Assessment is not neutral. In thinking of assessment as an effort to determine whether students are learning and faculty are being effective, it is imperative that we unpack the implicit subject doing the determining. That should make clear that assessment is first and foremost a management rather than a pedagogical practice. Assessment not reported to the administration meets the requirements of neither campus assessment processes nor accreditation standards, and is thus indistinguishable from non-assessment. As a fundamental principle of governance in higher education, assessment is designed to promote what social scientist James Scott has called “legibility”: the ability of outsiders to understand and compare conditions across very different areas in order to facilitate those outsiders’ capacity to manage.

The Northwest Commission on Colleges and Universities, for example, requires schools to practice “ongoing systematic collection and analysis of meaningful, assessable, and verifiable data” to demonstrate mission fulfillment. That is not simply demanding that schools make informed judgments. Data must be assessable and verifiable so that evaluators can examine the extent to which programs revise their practices using the assessment data. They can’t do that unless the data make sense to them. Administrators make the same demand on their departments through campus assessment processes. In the process a hierarchical, instrumentally rational, and externally oriented management model replaces one that has traditionally been decentralized, value rational, and peer-driven.

That’s a big shift in power. There are good (and bad) arguments to be made in favor of (and opposed to) it, and ways of managing assessment that shift that power more or less than others. Assessment professionals are naïve, however, to think that those shifts don’t happen, and fools to think that the people on the losing end of them will not notice or simply give in without objection.

At the same time, assessment also imposes substantive demands on programs through its demand that they “close the loop” and adapt their curriculums to those legible results regardless of how meaningful those results are to the programs themselves.

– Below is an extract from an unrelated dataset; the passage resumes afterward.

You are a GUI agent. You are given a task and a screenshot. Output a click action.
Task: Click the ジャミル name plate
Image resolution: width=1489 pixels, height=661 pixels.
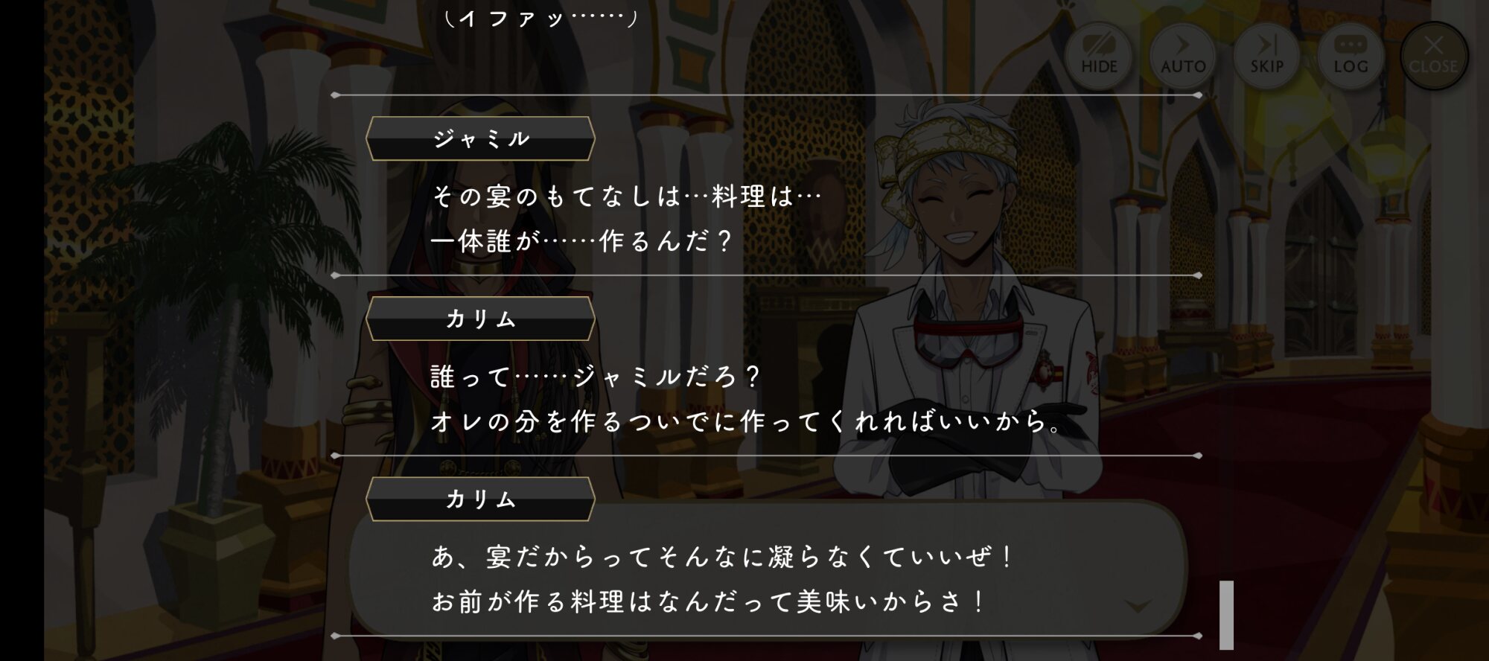point(480,138)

An externally valid standard might demand significant changes to the curriculum that move the program away from its vision.

In my former department we used the ETS Major Field Test as such a standard. But while the MFT tests knowledge of political science as a whole, in political science competence is specific to subfields. Even at the undergraduate level students specialize sufficiently to be, for example, fully conversant in international relations and ignorant of political thought. The overall MFT score does not distinguish between competent specialization and broad mediocrity. One solution was to expect that students would demonstrate excellence in at least one subfield of the discipline. The curriculum would then have to require that students took nearly every course we offered in a subfield, and staffing realities in our program would inevitably make that field American politics.

Because the MFT was legible to a retired Air Force officer (the institutional effectiveness director), an English professor (the dean), a chemist (the provost), and a political appointee with no previous experience in higher education (the president), it stayed in place as a benchmark of progress, but offered little to guide program management. The main tool we settled on was an assessment of the research paper produced in a required junior-level research methods course (that nearly all students put off to their final semester). That assessment gave a common basis for evaluation (knowledge of quantitative research methods) and allowed faculty to evaluate substantive knowledge in a very narrow range of content through the literature review. But it also shifted emphasis toward quantitative work in the discipline, and further marginalized political thought altogether since that subfield isn’t based on empirical methods. We considered adding a political thought assignment, but that would have required students to prioritize that over the empirical fields (no other substantive field having a required assignment) rather than putting it on equal footing.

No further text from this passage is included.